Daí sobressai a inconsistência da tese que advoga que o art.

22, XIV (e seu fundamento de inelegibilidade, a alínea d) encerra

sanção: para trasmudar a natureza jurídica da alínea j – de

inelegibilidade reflexa para sanção –, seria suficiente que o

legislador infraconstitucional revogasse referidos ilícitos eleitorais

da Lei das Eleições e os realocasse topograficamente na Lei

Complementar nº 64/90, porque, aí sim, estaria satisfeita a reserva

legal complementar exigida pelo art. 14, § 9º, da Constituição de

1988. Questiona-se, novamente: o fato de se alterar o diploma legal,

de lei ordinária para lei complementar, modifica a natureza do

instituto da inelegibilidade? A resposta, a meu sentir, é negativa.

Com efeito, a natureza jurídica de instituto não se adstringe à sua

posição topográfica em diploma legal.

──────────────────────────────

■ **O que se pede**: Segundo o trecho fornecido, qual dispositivo constitucional exige a reserva legal complementar?

■ **Dados de entrada**:
──────────────────────────────

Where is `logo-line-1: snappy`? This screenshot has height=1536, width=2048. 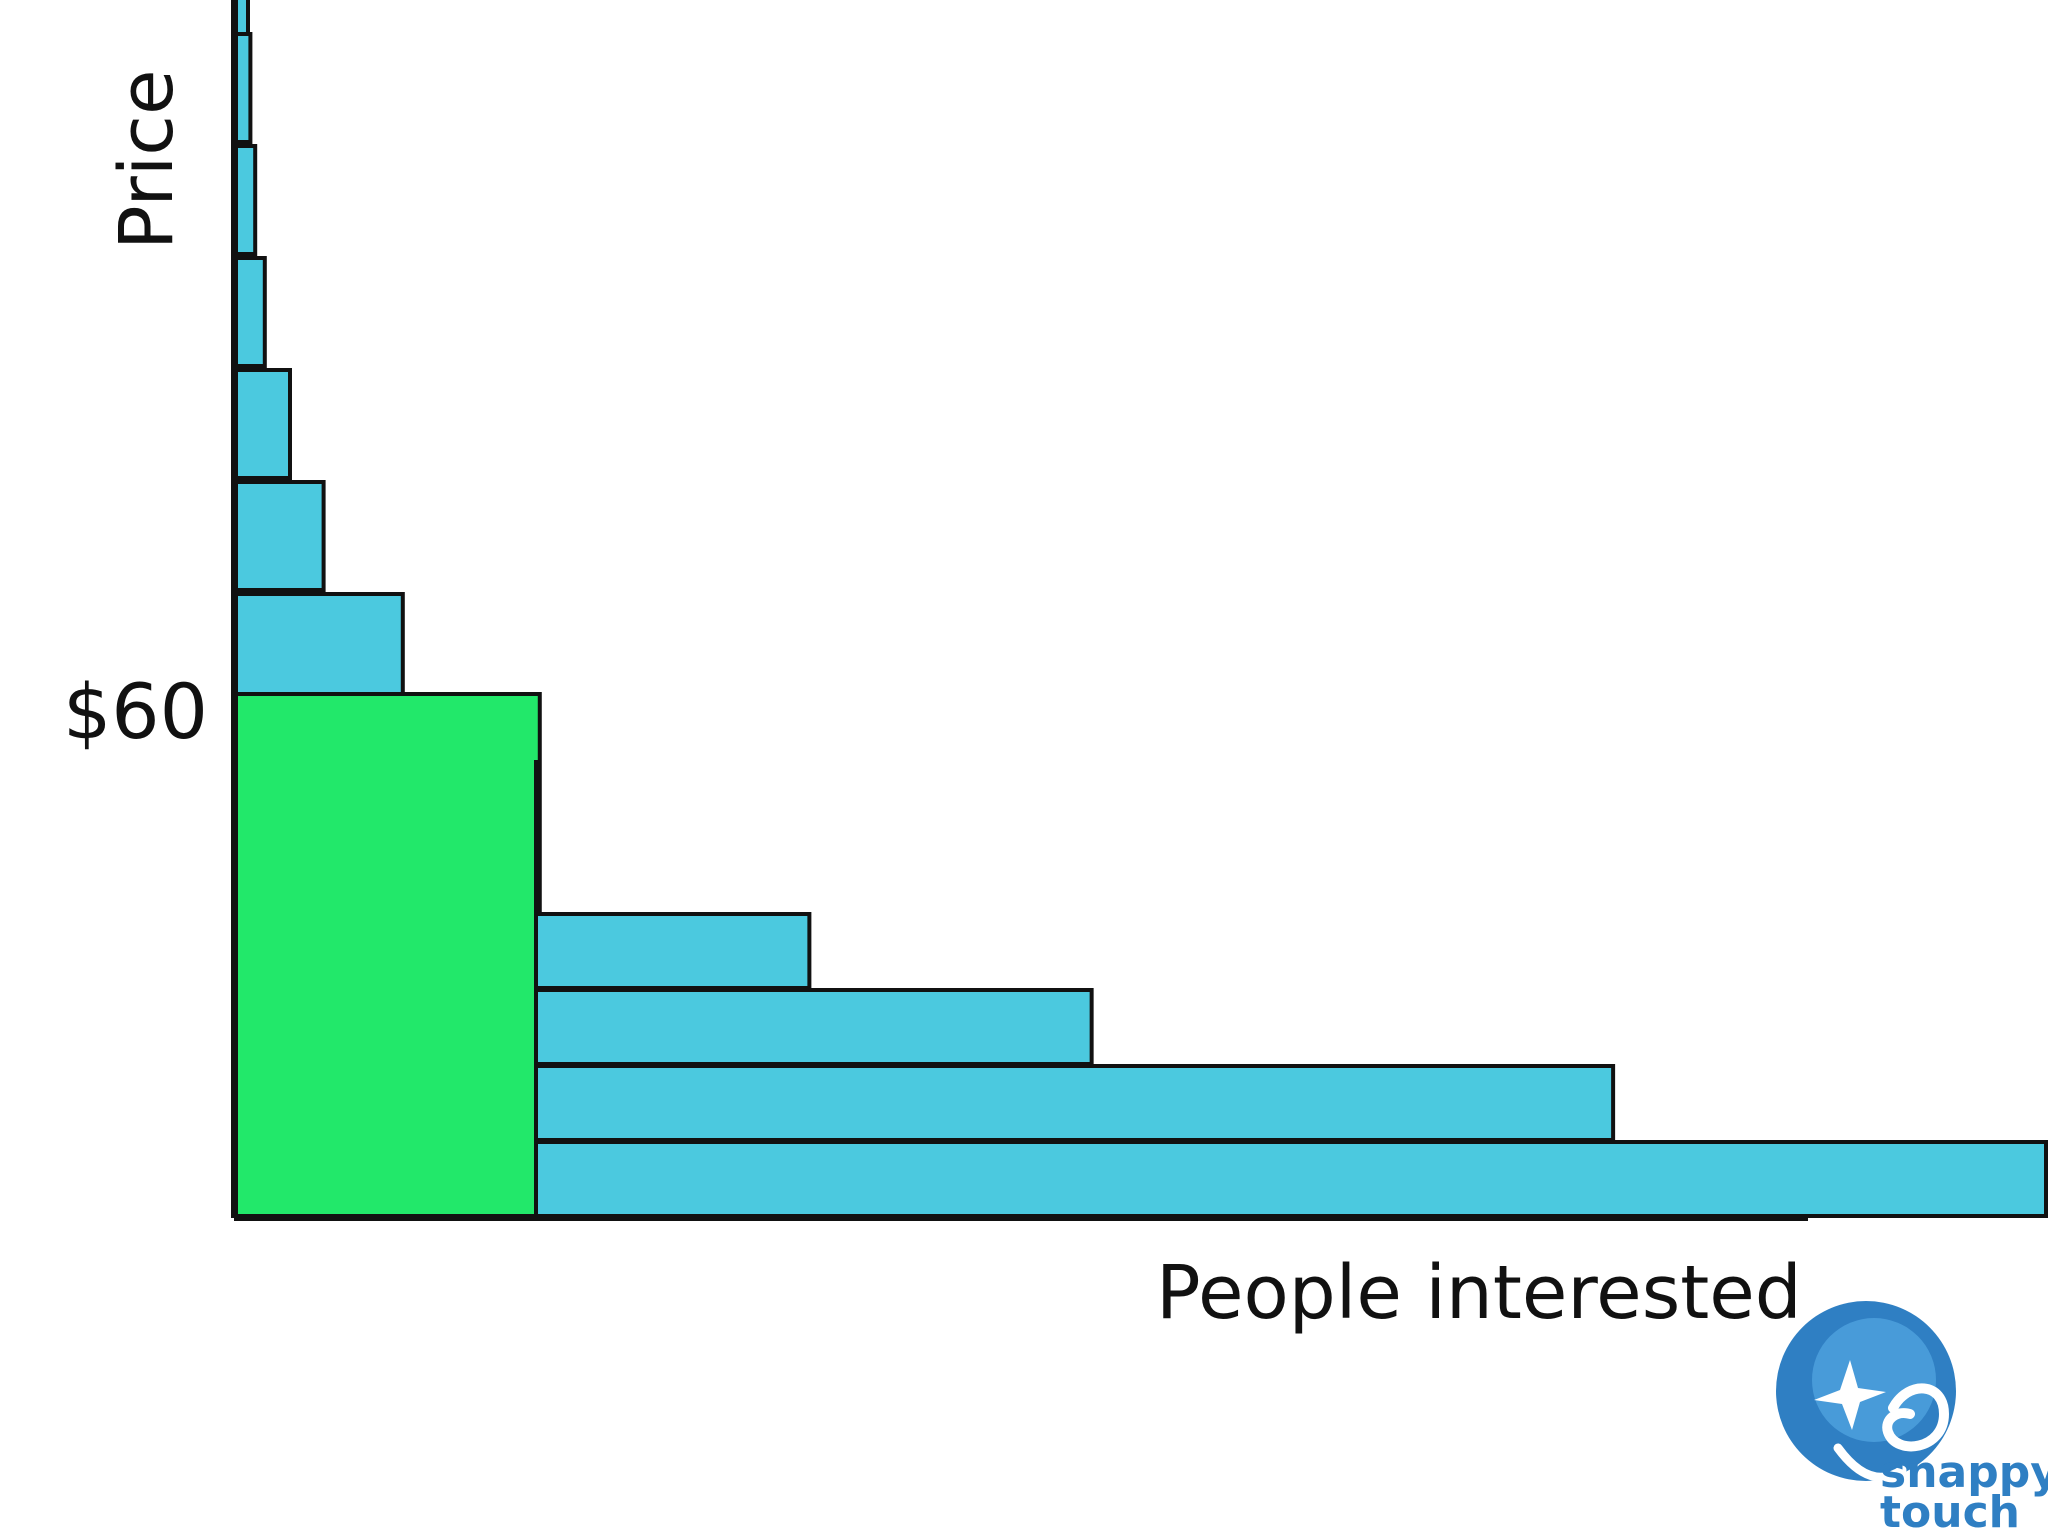 logo-line-1: snappy is located at coordinates (1964, 1472).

──────────────────────────────

■ **Solução da tarefa**: O art. 14, § 9º, da Constituição de 1988.